In de WUB werd ook definitief gekozen voor organisatorische eenheden binnen de univer-siteit. Ook bij de faculteiten was sprake van democratisering en twee bestuursorganen: de faculteitsraad en het faculteitsbestuur. Tot de taak van de faculteitsraad behoorde de organisatie en coördinatie van het onderwijs en de wetenschapsbeoefening van de tot die faculteit behorende vakgebieden (artikel 8 lid 1 WUB). De faculteitsraad bestond uit gekozen personeelsleden en studenten. De faculteitsraad stelde het faculteitsreglement vast en koos, al dan niet uit zijn midden, het faculteitsbestuur. Dit faculteitsbestuur bestond uit maximaal 5 leden en de voorzitter van het faculteitsbestuur werd aangeduid als de decaan (artikel 9 WUB). De taak van het faculteitsbestuur was het behartigen van de belangen van de faculteit, het voorbereiden van de vergaderingen van de faculteitsraad en het zorg dragen voor de uitvoering van de besluiten van die raad (artikel 10 WUB). De faculteitsraad kon daarnaast bevoegdheden overdragen aan het faculteitsbestuur. De bij-zondere universiteiten dienden de voor de openbare universiteiten geldende structuur te volgen voor zover dat paste bij hun eigen aard.
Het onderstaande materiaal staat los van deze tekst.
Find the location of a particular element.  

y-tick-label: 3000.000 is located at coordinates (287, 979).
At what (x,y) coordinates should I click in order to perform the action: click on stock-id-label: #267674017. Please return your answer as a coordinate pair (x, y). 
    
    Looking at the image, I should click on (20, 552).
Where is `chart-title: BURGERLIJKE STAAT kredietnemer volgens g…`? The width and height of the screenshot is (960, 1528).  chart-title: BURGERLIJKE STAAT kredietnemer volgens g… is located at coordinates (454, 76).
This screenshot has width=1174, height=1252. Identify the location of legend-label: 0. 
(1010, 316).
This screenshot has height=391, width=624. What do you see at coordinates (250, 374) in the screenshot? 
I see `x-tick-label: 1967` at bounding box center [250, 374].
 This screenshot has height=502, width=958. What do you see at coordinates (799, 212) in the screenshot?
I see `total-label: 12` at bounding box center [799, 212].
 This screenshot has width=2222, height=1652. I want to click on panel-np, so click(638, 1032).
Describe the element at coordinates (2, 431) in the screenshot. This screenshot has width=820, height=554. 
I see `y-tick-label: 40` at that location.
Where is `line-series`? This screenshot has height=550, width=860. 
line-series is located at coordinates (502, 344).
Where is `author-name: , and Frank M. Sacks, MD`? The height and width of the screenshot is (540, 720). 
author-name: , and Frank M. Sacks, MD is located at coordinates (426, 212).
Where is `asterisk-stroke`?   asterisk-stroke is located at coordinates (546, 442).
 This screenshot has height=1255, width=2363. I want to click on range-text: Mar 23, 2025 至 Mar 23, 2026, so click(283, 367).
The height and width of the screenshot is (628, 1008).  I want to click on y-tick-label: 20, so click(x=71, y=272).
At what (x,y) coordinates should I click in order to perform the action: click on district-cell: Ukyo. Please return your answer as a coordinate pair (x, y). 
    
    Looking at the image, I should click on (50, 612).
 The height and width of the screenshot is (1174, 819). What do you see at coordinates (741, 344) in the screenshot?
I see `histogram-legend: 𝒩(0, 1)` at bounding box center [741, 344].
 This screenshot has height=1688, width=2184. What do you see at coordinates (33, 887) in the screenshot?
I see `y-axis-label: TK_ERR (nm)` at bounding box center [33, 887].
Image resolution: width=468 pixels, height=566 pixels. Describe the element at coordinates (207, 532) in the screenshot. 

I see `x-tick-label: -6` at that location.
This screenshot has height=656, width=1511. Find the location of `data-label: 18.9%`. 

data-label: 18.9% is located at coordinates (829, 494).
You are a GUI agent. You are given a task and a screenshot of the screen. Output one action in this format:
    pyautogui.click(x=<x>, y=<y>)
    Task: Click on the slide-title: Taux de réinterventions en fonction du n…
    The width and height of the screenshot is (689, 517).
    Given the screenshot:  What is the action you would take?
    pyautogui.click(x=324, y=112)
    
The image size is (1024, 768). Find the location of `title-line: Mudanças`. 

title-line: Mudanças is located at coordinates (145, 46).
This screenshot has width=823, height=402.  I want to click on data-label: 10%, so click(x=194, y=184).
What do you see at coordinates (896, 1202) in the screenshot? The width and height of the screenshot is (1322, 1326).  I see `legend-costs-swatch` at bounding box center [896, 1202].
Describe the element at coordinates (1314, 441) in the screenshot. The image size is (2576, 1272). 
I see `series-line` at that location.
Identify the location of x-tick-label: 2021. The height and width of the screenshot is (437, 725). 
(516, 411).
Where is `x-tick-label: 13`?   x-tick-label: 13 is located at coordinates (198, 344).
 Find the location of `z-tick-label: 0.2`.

2.5.5 Stand van zaken hoger onderwijs 1970

In het hoger onderwijs legde de wetgever de basis van de huidige bestuursstructuur vast in 1815 en die basis wijzigde in de negentiende eeuw en tot de jaren zestig van de twintigste eeuw niet. De meeste van de universiteiten zijn ook nog steeds openbaar. De curatoren van zowel de openbare gymnasia als de universiteiten bestuurden in de praktijk op afstand en van hen werd verwacht dat zij verslag deden aan de overheid. Aan deze curatoren werden ook, al dan niet bij wet, eisen gesteld omtrent hun betrokkenheid, hun kennis en hun maatschappelijke achtergrond. Hun “zucht naar letteren en wetenschap” en hun “stand in de maatschappij” werden als selectiecriteria benoemd, net als dat van hen wordt verwacht dat zij in de betrokken regio gevestigd zijn. De intrede van de bijzondere universiteiten en bijzondere gymnasia is van betrekkelijk weinig betekenis voor de bestuursstructuur in het hoger onderwijs. Alle drie de bijzondere universiteiten en de drie technische hogescholen die later universiteit werden, namen de voor het openbaar onderwijs geldende bestuurs-structuur vrijwel naadloos over.

Met de WUB wijzigde er tijdelijk een hoop. De interne bestuurlijke organisatie werd democratischer, de formele betrokkenheid van studenten groter en de zelfstandige positie van de faculteiten als organisatorische eenheden werd versterkt. In 1997 kwam vooral aan het democratische karakter van de bestuursstructuur, dat een duidelijke trendbreuk vormde

met de eerdere structuur en sterk afweek van alle andere onderwijssectoren, een einde.89 De huidige bestuurlijke organisatie van de universiteiten (en hogescholen) gaat uit van duidelijk te onderscheiden verantwoordelijkheden tussen bestuur en medezeggenschap.